With all of the data available at our fingertips, obtaining rent comps has become easier than ever for investors. While the numbers do reveal rent trends, data on rents still paint a limited and incomplete picture.
The numbers can’t tell you the why behind the rent comps, leading to the importance of gathering qualitative data, or information that falls outside of what can be quantified. Factors such as curb appeal, unit layout, nearby conveniences, amenities, safety, etc … are all important factors behind why a tenant might be willing to pay more.
While relying on a set of recently pulled comps can help with initial research, it will never replace human judgment and the need to get in your car and study the comps with your own eyes.

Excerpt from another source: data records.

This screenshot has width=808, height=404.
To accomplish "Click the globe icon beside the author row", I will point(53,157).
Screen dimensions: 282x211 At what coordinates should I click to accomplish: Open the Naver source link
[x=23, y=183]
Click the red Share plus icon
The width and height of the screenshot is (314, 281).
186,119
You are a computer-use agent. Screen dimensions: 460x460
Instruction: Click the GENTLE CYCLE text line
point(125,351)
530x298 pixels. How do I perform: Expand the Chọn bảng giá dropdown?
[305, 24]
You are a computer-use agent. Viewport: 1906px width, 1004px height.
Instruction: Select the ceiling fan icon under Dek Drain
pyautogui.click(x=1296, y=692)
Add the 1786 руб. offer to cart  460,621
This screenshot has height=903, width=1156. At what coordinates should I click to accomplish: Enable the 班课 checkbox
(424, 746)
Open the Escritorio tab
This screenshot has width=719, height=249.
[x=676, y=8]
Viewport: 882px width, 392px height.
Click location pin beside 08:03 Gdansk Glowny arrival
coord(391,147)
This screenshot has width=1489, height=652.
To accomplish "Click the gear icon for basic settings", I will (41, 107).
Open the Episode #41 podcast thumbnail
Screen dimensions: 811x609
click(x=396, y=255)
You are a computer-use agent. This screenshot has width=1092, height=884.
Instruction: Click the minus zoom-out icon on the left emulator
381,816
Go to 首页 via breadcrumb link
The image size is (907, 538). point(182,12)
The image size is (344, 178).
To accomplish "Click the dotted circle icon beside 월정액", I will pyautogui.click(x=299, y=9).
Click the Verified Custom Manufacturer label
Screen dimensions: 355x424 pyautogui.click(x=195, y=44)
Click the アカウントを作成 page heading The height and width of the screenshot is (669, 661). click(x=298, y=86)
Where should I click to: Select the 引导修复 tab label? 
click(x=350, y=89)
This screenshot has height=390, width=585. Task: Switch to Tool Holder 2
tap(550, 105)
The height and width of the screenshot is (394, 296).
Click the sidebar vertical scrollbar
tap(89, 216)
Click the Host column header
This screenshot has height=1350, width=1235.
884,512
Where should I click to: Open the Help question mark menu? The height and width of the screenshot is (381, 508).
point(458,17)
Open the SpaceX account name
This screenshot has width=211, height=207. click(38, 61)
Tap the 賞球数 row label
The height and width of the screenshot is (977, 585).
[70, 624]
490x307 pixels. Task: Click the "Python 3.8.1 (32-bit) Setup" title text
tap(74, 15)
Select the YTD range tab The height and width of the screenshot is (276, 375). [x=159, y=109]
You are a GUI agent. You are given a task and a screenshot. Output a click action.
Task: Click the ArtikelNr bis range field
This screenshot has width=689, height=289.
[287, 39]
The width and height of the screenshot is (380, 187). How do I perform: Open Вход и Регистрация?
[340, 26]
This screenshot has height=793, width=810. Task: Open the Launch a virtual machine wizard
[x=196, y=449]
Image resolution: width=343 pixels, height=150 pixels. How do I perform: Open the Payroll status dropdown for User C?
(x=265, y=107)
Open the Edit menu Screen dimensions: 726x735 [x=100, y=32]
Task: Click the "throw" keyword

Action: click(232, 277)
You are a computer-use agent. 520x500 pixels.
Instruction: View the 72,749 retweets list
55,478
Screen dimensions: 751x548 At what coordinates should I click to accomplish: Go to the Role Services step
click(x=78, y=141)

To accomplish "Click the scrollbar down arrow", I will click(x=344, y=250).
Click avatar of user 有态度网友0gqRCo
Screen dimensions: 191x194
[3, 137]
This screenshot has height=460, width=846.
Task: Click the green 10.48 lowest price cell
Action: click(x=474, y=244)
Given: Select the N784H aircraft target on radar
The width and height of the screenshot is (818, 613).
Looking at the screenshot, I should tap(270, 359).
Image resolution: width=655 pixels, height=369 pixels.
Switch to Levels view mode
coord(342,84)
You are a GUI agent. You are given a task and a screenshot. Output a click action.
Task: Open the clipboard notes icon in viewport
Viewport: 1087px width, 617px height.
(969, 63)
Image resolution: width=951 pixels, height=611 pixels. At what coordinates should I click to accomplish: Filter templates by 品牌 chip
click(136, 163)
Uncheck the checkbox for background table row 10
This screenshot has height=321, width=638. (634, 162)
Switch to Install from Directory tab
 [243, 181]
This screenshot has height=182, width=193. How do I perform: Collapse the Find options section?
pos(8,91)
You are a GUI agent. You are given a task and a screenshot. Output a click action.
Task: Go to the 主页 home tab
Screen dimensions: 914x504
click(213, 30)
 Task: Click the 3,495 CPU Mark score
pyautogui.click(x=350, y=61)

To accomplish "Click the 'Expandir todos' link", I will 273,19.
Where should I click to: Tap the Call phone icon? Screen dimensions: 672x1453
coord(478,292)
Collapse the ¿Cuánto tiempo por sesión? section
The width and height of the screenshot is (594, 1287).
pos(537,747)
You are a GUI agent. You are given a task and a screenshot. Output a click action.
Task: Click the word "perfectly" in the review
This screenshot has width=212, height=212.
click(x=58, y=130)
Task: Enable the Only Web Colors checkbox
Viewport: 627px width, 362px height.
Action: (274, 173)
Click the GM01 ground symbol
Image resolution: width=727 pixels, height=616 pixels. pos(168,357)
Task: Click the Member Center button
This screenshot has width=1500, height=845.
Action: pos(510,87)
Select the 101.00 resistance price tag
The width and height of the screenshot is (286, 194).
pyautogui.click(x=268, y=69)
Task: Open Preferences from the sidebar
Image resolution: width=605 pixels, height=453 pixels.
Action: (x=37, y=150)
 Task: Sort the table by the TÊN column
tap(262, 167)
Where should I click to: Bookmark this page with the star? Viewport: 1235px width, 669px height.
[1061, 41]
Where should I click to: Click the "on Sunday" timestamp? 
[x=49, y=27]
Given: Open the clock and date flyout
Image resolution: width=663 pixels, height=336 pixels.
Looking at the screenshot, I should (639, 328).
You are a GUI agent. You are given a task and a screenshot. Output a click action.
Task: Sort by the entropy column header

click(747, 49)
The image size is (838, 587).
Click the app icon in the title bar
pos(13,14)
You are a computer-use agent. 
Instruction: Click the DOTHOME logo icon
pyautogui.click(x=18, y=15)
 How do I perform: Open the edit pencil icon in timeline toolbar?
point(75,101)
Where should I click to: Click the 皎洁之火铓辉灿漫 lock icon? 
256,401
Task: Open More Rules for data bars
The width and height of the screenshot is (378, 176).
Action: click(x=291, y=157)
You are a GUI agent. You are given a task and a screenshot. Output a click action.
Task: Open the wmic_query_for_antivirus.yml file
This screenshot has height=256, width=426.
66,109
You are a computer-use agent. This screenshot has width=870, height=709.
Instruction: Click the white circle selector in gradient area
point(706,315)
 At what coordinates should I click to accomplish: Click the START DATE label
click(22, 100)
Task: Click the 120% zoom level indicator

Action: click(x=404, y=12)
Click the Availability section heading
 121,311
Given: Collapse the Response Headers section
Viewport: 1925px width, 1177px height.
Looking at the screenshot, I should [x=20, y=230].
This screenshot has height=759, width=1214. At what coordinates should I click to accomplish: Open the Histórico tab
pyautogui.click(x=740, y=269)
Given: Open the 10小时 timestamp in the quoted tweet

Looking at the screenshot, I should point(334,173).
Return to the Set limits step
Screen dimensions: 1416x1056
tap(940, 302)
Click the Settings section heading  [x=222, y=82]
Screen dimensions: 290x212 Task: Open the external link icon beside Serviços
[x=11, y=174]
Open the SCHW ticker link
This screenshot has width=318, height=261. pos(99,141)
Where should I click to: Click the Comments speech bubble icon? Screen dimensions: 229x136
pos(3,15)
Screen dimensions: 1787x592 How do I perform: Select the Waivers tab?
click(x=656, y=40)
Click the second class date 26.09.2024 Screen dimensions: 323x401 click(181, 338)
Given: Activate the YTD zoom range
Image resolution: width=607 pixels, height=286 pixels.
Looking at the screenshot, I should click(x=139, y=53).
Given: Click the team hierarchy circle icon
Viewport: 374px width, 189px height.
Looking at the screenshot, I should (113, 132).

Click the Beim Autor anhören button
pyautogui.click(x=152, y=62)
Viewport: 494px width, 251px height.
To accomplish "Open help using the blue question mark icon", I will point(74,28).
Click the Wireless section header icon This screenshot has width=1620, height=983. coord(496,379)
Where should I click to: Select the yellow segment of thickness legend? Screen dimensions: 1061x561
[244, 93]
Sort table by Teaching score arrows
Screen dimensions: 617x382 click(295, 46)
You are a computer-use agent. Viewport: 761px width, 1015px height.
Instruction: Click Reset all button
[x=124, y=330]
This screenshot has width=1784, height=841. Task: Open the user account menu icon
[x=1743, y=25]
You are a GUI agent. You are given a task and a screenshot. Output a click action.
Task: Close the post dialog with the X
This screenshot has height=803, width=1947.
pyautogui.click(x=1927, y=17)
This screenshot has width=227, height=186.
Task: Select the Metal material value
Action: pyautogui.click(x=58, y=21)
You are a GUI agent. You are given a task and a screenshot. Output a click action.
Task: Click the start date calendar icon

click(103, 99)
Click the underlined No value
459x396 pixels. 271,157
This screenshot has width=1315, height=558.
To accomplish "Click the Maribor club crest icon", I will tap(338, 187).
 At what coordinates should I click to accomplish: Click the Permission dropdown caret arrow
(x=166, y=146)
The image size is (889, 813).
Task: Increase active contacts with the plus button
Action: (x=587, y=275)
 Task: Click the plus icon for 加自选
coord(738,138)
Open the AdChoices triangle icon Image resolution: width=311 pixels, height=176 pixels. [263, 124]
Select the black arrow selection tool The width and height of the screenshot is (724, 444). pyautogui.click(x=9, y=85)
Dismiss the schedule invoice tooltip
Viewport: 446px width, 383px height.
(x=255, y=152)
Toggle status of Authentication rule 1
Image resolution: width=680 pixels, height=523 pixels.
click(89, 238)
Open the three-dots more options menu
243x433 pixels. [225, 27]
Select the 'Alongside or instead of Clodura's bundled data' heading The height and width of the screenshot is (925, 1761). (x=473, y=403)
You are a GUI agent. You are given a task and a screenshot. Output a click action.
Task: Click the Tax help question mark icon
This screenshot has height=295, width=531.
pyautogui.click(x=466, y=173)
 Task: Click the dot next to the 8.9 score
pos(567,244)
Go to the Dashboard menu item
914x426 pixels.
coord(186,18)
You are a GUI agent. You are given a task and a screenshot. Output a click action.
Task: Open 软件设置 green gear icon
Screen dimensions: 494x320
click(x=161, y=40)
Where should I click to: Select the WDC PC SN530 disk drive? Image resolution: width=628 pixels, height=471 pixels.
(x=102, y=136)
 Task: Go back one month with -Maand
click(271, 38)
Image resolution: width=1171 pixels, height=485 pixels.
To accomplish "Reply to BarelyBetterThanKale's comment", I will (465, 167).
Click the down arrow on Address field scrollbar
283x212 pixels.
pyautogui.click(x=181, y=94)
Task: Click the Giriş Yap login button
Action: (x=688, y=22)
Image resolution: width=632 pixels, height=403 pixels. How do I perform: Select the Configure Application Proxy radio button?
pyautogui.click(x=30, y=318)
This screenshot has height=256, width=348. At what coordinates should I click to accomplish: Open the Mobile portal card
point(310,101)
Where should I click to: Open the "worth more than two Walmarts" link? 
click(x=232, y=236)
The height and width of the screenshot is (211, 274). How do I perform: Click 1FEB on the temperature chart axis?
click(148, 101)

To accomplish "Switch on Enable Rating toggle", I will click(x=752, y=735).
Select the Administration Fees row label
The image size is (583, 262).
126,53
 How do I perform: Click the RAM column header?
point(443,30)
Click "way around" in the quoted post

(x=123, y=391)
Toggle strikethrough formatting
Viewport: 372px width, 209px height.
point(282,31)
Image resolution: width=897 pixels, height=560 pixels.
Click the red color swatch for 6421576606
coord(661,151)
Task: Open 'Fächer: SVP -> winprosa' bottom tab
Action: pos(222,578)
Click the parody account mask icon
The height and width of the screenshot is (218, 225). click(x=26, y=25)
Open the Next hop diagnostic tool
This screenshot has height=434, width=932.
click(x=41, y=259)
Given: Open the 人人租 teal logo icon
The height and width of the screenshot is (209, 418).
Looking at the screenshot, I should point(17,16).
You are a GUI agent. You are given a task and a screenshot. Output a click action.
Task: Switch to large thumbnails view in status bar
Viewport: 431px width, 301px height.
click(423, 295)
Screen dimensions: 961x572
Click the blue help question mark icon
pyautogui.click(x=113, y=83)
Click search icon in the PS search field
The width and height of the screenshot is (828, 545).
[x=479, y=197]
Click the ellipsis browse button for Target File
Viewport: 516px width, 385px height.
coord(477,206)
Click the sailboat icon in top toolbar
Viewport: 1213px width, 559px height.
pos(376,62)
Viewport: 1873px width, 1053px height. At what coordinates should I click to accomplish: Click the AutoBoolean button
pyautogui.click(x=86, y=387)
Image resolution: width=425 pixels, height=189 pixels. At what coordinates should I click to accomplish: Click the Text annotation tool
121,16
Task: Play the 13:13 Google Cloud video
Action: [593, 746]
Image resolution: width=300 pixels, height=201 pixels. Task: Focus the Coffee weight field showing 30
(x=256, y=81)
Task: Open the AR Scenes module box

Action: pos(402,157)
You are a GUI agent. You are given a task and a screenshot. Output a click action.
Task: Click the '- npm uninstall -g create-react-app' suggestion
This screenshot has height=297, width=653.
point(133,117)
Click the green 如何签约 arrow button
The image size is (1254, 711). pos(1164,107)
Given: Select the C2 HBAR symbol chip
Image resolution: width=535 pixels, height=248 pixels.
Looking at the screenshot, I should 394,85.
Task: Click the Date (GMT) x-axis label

For example, when pulling rent comps, the standard default radius applied is 2 miles. Once you drive the comps, you may find a seemingly perfect property just four blocks away that shares similarities such as vintage, unit size and amenities could actually be in a starkly different part of the neighborhood, despite the shared zip code. If you visit the subject property and the comps, you may find other important details Google Street View didn’t reveal. Perhaps one of the lower rent comps is next to an abandoned building that attracts squatters, and now you don’t have to wonder why that property is struggling. Or, maybe you will find one of the higher comps is in a more visible and convenient location. These are all key observations that require a visit, and these nuances can easily lead to miscalculations on your proforma rents.
For smaller multifamily properties under 50 units, driving is especially critical due to the lack of data showing a uniform pattern. Multifamily data providers such as ALN and Yardi do not have reported rents for properties under 50 units. Additionally, leasing information from a multiple listing service (MLS) will only have data on what was leased using their platform.
Thus, data from properties that are mainly finding tenants by a simple For Lease sign with their phone number, a website, or by word of mouth through tenant referrals will not be known. This will make it harder to uncover rents for smaller properties. It’s not uncommon to find bigger rent discrepancies with smaller multifamily, presenting more challenges with knowing true market rents. This is where driving for comps is especially critical. Since many of these smaller properties won’t appear in an automated search, one will need to drive the area and take note of smaller apartments nearby, then take it a step further and call the owner or property manager to find out what monthly rents are if it’s not shown on a website. When analyzing market rents for smaller apartments, you may find the MLS showed similar properties renting between $975-$1,100, and settle on $1,100 for your proforma rents. However, after driving comps and calling owners and managers, you may find some comps are easily renting for $1,200-$1,300 and learn your subject property can obtain significantly higher rents than what published data revealed.
If you’re not local to DFW but want to invest here, make sure you have someone on your team who is local, whether it’s your agent, property manager, or partner who can help you make a more accurate projection.